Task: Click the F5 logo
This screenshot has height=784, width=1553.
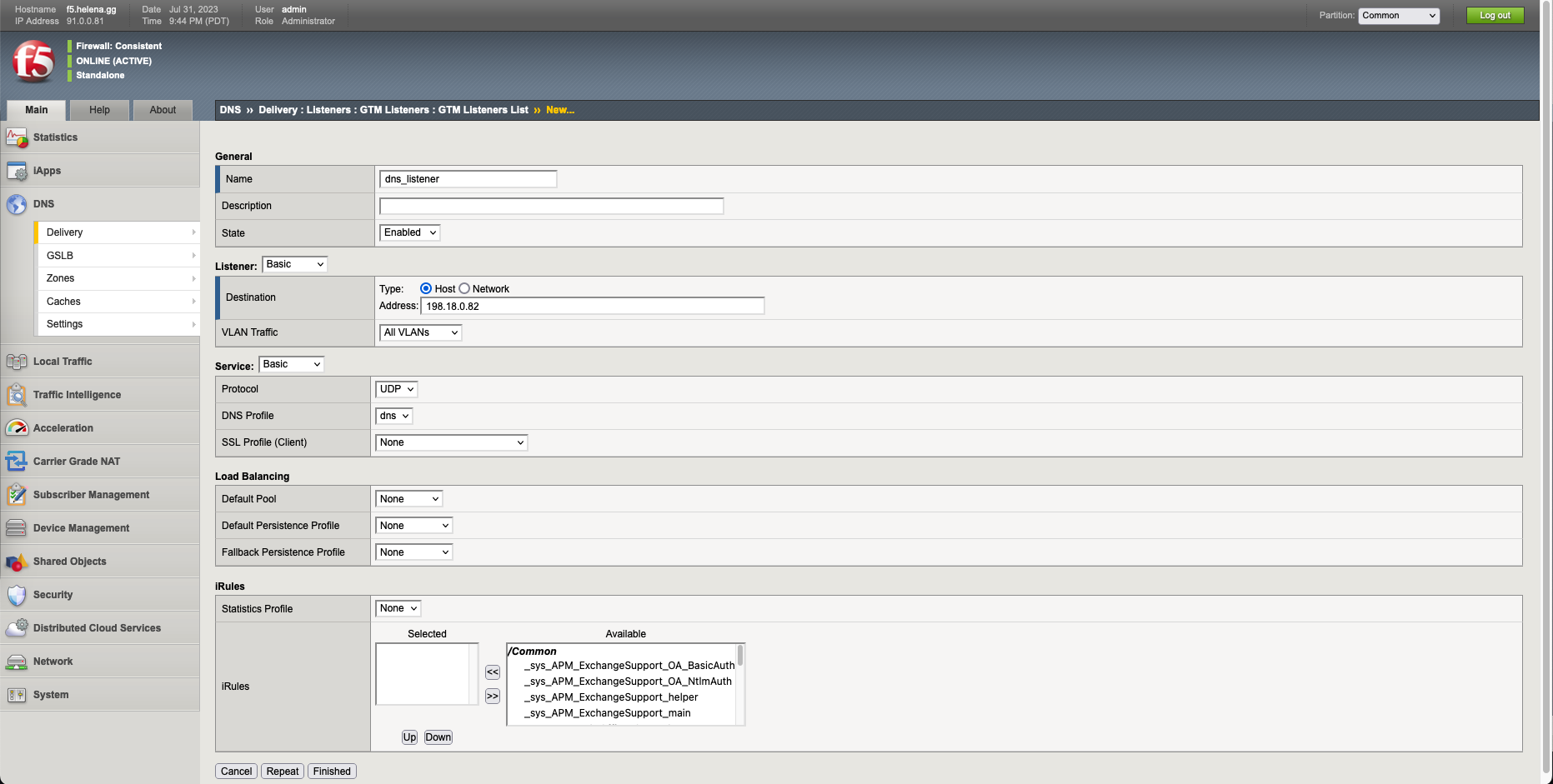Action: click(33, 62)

========================================

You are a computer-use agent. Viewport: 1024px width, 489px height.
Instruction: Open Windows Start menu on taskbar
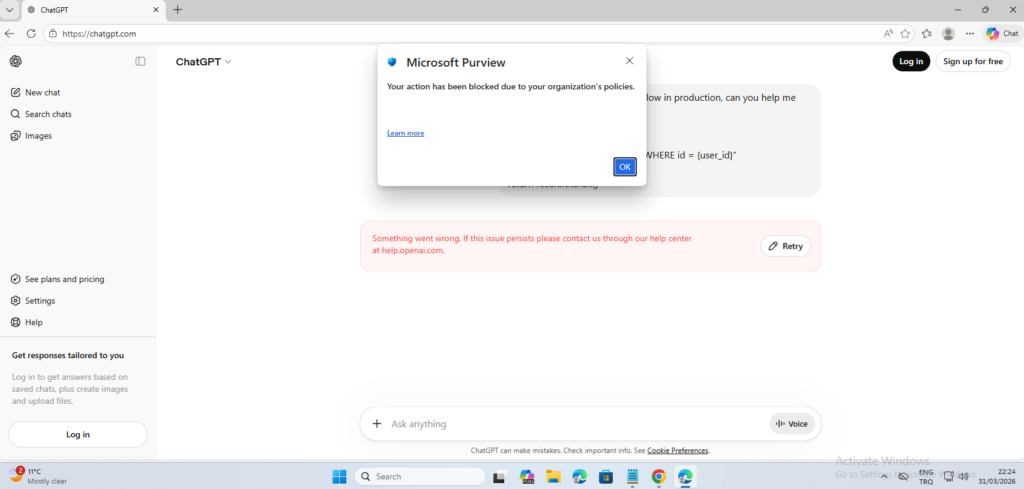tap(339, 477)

========================================

▶ What this task involves: Lay out the records in the part that opens with the line containing "You are a computer-use" and closes with the line containing "tap(339, 477)" as a two-column CSV with the headers request and answer: one row per record, each value in a single quoted field, with line breaks turned into spaces. Leave the pictures out.

▶ Complete output:
request,answer
"You are a computer-use agent. Viewport: 1024px width, 489px height. Instruction: Open Windows Start menu on taskbar","tap(339, 477)"